2015年3月11日下午,为期两天的Green Lighting 2015中国(上海)国际半导体照明应用技术论坛在上海虹桥金古源豪生大酒店隆重召开,来自海内外专家学者、行业精英及政府主管部门、设计院所、产业研究机构及行业性组织;LED照明中上游企业高管、研发人员代表;照明应用企业高管及相关配套企业代表;工程商、经销代理商代表;终端用户单位代表等国内外知名企业高管齐聚论坛,共同畅谈“新常态下半导体照明的价值提升于创新应用”。
会上,来自德凯质量认证(上海)有限公司战略组合发展与创新全球总监Beat Kreuter先生与各位代表分享了《智能照明网络安全的新挑战》主题报告。

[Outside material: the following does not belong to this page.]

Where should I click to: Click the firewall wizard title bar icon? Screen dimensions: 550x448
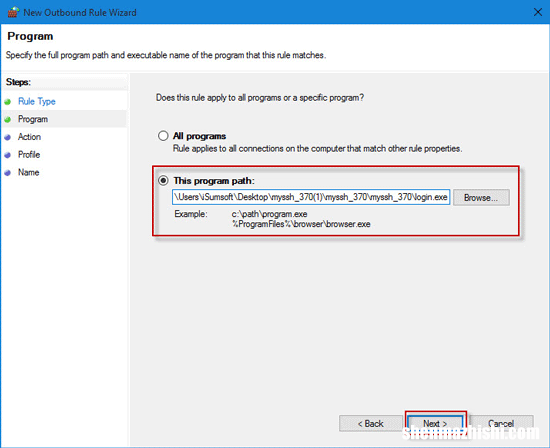tap(13, 12)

德凯质量认证(上海)有限公司战略组合发展与创新全球总监Beat Kreuter先生做主题发言
Beat Kreuter先生表示,我们今天要讨论智能照明的问题,就要谈论网络安全问题。智能是什么意思呢?智能首先意味着这些产品不仅仅提供单纯的照明,同时也提供其他的功能。比如说这里面展示了在LED里面内置的音响,里面内置的摄象头,同时你可以使用LED的灯泡在交流和沟通上面。所以LED不仅仅是一个光源的提供者,同时也是这个交流和沟通的工具,同时也意味着在灯泡的内部提供了智能方案。
因为LED里面内置芯片,这个就引出了今天的话题,网络安全。在今天,一种新兴的照明用于家庭,同时也应用工业和商业,不仅仅是提供光源,也有安全功能。这里面有一点,他们相互之间是联系的,他们可能是通过互联网,也就是物联网来进行联系。同时也意味着这些设备是所有人开放的。
但是从智能照明这些动因不一样,黑客之所以要发起攻击,比如说有时候是想要吓吓你,或者有时候想要窃取密码。另外有时候他们是恶作剧,是建立自己黑客的品牌。另外一方面,他可能在内部装一些摄象头一样,他可能做更下一步跟踪。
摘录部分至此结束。